Abstract: The Quest for
Gender Equality
in Burkina Faso:
Female Workloads, Education and Empowerment
in Burkina Faso:
Female Workloads, Education and Empowerment
by Scholastique
Kompaoré and Brenda Gael McSweeney
with Jennifer Hilda Frisanco
Introduction
Preface
Only 8.1 %
percent of women over 15 years in Burkina Faso (formerly Upper Volta)
were literate in 2005, compared to 18.5% of men. The question of why
this inequality remained alongside others, twenty-five years after the
enthusiasm and energy inspired by Upper Volta's multi-faceted UNESCO/UNDP
Project for Equal Access of Women and Girls to Education, was
one that Scholastique Kompaoré and Brenda Gael McSweeney felt challenged
by.
Mrs. Kompaoré,
a sociologist, was the National Coordinator of this initiative from
1972 to 1978 and prior to that participated in carrying out feasibility
studies for the Project. Dr. McSweeney, a development economist, was
in charge of the Project in the Programme portfolio at the United Nations
Development Programme's Ouagadougou Office.
The authors'
documentary research, drawing especially on their field data collected
since the 1970s, did not reveal significant evolution in the percentage
of literate women. On the bright side, they noted significant progress in
women's empowerment in terms of economic autonomy and community voice, and
also solid improvements in girls' education at the primary level which
augur well for the future.
The authors
went back to the Project zones in 2005 to examine the legacy of the
Project and various aspects of women's lives in villages that participated
in the Project. They looked particularly into the impact of workload-lightening
technologies; literacy, income-generating activities and
political voice of women; and access to education for girls. This
paper outlines their conclusions and identifies topics for further investigation
in the quest for gender equality and female empowerment in Burkina Faso.

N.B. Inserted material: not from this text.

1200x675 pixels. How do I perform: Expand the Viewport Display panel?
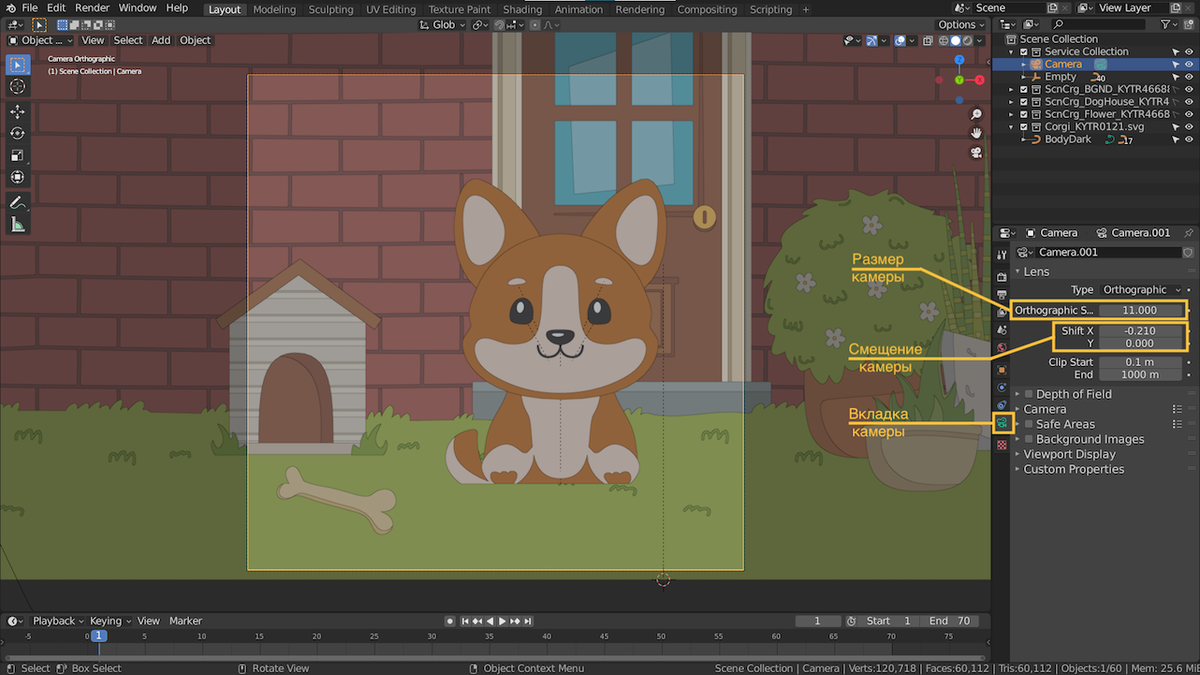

The Future: Towards Gender Equality and Development
As the authors see it,
the options in terms of education for women and girls remain the same,
and comply with the following principle: to increase the possibilities
of education and facilitate equal access, and to increase women's participation
in development and in its benefits. There are numerous interventions:
seemingly every project, every Ministry has a women’s aspect, and
there are numerous Non-Governmental Organizations (NGOs) dedicated to
women’s issues. It would be important that these interventions, widespread
and primarily in the large cities and their surroundings, where they
carve out their somewhat exclusive territories, be well coordinated
with combined efforts instead of operating in a somewhat dispersed way.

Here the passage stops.